MEGAMENDUNG, (TB) – Sial dan tragis nasib yang dialami belasan orang yang merasa tertipu karena telah membeli sebidang tanah dari Perseroan Terbatas (PT) Grup Mataqu Indonesia di salah satu wilayah Desa Megamendung Kecamatan Megamendung, Kabupaten Bogor pada 2017 silam. Pasalnya ternyata tanah yang mereka jual beli beli tersebut diduga berstatus tanah milik negara atau lahan garapan.
Sadrawi dari Law Firm Wiza & Rekan selaku kuasa hukum dari ke-13 korban dugaan penipuan itu membenarkan bahwa, dari 13 orang kliennya yang telah membeli sebidang tanah berlokasi di Desa Megamendung, Gunung Geulis, Kecamatan Sukaraja, dan wilayah Kecamatan Megamendung, Kabupaten Bogor, serta Desa Telaga, Kecamatan Cigeunang, Kabupaten Kabupaten Cianjur tersebut, ternyata tanahnya tidak ada atau bukan milik dari PT. Grup Mataqu Indonesia.
Menurut Sadrawi, ketiga belas kliennya itu merupakan korban yang telah membeli tanah tersebut ternyata telah tertipu di tahun 2017, yang disinyalir terdapat tindakan jual-beli.
Dan untuk menindak lanjutinya, ke 13 orang ini memberikan kuasa penuh kepada pihaknya dalam hal ini Law Firm Wiza & Rekan yang beralamat di Jl. Boulevard Raya Galaxy City Ruko RGG No.16, Jakasetia Bekasi Selatan, Kota Bekasi.
Adapun, dirinya sebagai kuasa hukum yang mewakili dan atau mendampingi pemberi kuasa untuk mengurus permasalahan hukum antara pemberi kuasa dengan PT. Grup Mataqu Indonesia, sehubungan dengan adanya wanprestasi dan indikasi tindak pidana penipuan atau pemalsuan dokumen transaksi jual-beli yang dilakukan oleh PT tersebut atas pembelian tanah.

Data Mentah:

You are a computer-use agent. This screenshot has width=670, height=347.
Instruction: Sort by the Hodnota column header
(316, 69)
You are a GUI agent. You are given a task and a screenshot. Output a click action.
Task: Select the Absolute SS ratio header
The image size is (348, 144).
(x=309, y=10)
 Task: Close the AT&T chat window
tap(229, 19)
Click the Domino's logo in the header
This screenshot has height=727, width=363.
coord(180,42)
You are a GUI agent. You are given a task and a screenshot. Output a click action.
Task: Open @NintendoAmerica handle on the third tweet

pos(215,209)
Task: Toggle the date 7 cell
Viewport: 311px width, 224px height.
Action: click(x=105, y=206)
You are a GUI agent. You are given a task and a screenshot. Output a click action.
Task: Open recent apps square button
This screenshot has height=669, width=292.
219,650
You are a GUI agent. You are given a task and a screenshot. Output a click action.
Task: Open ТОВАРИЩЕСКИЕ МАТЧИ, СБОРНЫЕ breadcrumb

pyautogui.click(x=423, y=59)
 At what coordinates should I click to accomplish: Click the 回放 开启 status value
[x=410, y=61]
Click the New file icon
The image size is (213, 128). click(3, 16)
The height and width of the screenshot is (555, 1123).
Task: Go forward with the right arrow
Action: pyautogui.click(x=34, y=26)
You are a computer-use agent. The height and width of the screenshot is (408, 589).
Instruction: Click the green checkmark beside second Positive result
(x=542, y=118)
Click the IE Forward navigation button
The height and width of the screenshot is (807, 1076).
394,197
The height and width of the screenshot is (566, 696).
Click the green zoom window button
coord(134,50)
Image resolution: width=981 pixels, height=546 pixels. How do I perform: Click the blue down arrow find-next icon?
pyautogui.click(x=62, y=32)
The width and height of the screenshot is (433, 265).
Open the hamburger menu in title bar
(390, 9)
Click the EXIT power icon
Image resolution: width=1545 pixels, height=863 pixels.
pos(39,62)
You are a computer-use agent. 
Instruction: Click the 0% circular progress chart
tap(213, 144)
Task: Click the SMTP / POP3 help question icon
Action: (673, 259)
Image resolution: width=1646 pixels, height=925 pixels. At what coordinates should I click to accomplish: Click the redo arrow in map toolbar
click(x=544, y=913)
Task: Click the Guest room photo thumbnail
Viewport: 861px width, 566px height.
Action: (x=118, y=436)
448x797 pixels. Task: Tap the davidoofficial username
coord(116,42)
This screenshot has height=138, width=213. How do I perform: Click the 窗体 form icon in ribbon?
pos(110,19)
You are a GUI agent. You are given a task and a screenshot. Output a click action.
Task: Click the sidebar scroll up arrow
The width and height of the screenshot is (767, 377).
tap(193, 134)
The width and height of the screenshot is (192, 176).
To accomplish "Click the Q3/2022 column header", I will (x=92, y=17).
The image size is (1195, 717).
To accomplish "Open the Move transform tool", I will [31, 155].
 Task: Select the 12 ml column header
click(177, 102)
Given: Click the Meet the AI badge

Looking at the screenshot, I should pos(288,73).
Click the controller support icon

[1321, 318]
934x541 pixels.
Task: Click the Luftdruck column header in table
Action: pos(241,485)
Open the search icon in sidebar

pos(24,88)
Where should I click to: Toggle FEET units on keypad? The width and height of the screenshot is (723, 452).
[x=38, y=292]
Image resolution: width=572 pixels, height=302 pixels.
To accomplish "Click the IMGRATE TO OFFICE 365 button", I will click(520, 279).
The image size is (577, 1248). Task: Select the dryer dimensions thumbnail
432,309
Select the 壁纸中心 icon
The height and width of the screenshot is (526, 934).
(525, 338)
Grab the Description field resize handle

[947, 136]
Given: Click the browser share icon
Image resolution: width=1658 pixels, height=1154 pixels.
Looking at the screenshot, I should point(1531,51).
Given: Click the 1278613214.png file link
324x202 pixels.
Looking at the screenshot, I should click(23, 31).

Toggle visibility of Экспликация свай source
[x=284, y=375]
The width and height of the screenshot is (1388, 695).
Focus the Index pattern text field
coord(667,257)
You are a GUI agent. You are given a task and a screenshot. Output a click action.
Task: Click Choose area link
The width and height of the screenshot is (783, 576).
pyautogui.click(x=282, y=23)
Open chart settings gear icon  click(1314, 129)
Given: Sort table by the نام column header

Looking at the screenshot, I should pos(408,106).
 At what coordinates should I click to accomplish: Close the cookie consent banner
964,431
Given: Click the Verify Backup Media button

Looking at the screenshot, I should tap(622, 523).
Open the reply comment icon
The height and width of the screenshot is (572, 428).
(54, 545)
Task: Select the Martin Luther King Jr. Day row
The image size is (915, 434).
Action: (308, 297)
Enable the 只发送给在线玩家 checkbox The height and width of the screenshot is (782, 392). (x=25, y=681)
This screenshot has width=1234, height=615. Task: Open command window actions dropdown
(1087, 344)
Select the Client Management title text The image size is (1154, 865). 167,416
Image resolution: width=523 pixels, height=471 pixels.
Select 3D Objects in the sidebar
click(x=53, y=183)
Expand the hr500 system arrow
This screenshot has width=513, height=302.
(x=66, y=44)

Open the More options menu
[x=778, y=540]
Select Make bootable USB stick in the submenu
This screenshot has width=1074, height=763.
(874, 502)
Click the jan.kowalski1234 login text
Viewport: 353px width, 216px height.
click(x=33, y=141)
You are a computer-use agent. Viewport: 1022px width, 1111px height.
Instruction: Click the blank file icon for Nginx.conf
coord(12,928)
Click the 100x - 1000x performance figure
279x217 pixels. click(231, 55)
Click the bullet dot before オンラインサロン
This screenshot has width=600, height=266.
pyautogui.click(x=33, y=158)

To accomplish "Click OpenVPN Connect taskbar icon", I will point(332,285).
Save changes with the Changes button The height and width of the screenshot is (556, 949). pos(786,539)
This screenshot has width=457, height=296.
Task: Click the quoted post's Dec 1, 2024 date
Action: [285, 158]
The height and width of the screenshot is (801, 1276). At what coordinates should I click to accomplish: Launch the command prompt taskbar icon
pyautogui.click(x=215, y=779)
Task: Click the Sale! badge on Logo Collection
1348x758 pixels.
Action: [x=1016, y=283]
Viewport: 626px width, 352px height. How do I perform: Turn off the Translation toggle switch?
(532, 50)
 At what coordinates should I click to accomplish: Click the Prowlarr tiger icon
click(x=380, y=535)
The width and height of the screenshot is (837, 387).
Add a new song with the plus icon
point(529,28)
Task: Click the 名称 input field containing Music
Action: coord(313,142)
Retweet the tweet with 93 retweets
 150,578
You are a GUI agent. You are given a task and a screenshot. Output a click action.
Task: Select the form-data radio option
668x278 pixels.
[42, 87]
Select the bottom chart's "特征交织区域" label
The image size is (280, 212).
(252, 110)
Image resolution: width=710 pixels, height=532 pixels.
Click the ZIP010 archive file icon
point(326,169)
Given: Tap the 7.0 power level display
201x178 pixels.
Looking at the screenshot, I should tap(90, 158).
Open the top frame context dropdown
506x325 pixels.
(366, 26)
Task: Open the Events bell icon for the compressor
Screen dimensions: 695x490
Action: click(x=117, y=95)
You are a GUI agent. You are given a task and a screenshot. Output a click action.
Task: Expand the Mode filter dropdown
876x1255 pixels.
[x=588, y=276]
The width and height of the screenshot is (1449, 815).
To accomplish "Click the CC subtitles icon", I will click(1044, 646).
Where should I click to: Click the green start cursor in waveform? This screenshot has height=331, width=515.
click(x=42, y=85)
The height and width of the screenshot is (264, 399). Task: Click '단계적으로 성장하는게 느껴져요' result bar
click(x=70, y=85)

Langkah Kerja:
[a] Ringkas berita tentang dugaan penipuan jual-beli tanah ini dalam dua kalimat.
[b] Keluarkan listing dari awal hingga baris yang memuat "(x=309, y=10)", termasuk baris itu, sebagai CSV dua kolom bernama instruksi dan jawaban. Buat satu baris CSV untuk setiap pasangan instruksi dan jawaban, dengan setiap isian di dalam tanda kutip dan jeda baris diganti spasi.

Hasil Akhir:
[a] Tiga belas orang yang membeli sebidang tanah dari PT Grup Mataqu Indonesia pada 2017 merasa tertipu karena tanah di wilayah Kabupaten Bogor dan Kabupaten Cianjur itu ternyata bukan milik perusahaan tersebut dan diduga berstatus tanah negara atau lahan garapan. Mereka memberikan kuasa penuh kepada Law Firm Wiza & Rekan, dan Sadrawi selaku kuasa hukum mewakili mereka dalam urusan hukum dengan perusahaan itu terkait wanprestasi serta indikasi penipuan atau pemalsuan dokumen jual-beli.

[b]
instruksi,jawaban
"You are a computer-use agent. This screenshot has width=670, height=347. Instruction: Sort by the Hodnota column header","(316, 69)"
"You are a GUI agent. You are given a task and a screenshot. Output a click action. Task: Select the Absolute SS ratio header The image size is (348, 144).","(x=309, y=10)"